*** Block opens ***

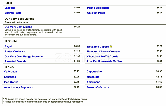Choose Iced Coffee from the Cafe section

[11, 82]
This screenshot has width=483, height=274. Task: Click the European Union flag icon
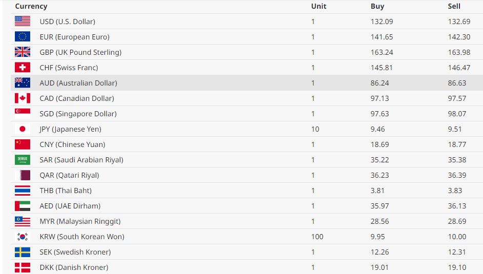[23, 37]
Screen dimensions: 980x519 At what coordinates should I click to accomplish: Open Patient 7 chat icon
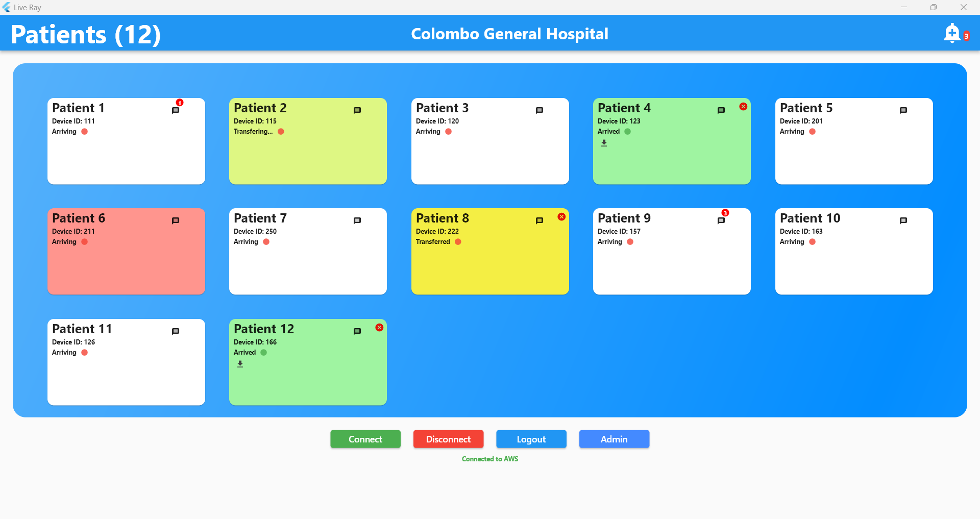[357, 220]
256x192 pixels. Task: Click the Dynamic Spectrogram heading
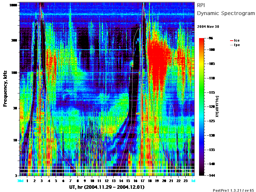point(226,13)
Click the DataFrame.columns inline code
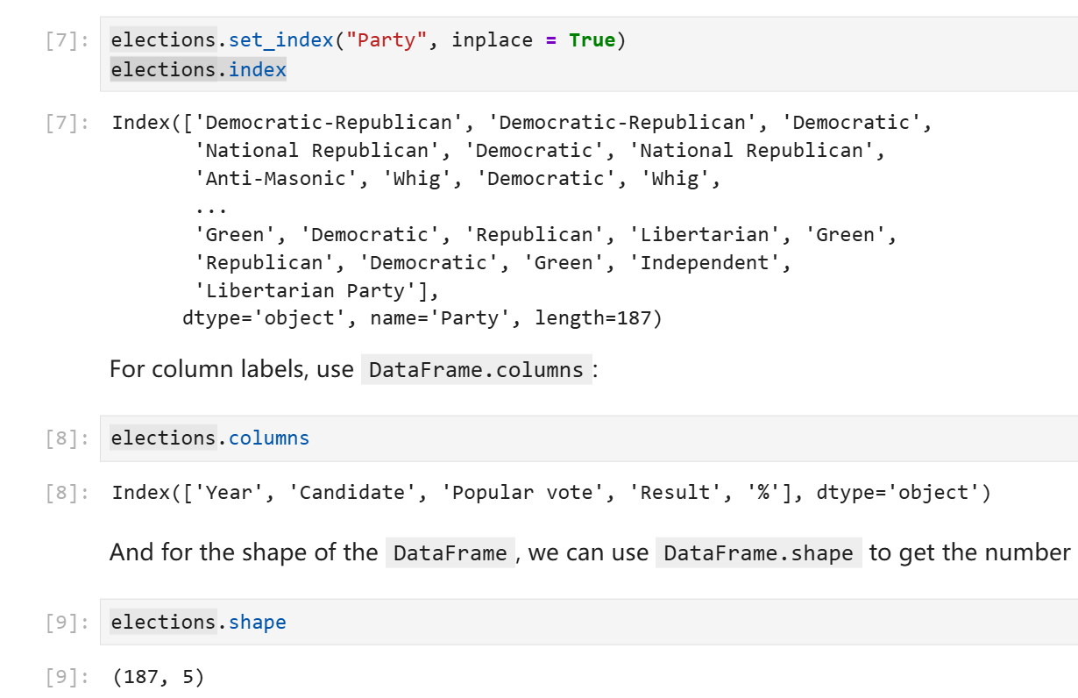 tap(476, 370)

*** Block closes ***

Above are the records. Copy exactly, and only, the lines from the line containing "This screenshot has" through the last one, omitting any pictures.

This screenshot has width=483, height=274. Task: Click the European Union flag icon
[23, 37]
Screen dimensions: 980x519 At what coordinates should I click to accomplish: Open Patient 7 chat icon
[357, 220]
256x192 pixels. Task: Click the Dynamic Spectrogram heading
point(226,13)
Click the DataFrame.columns inline code
 tap(476, 370)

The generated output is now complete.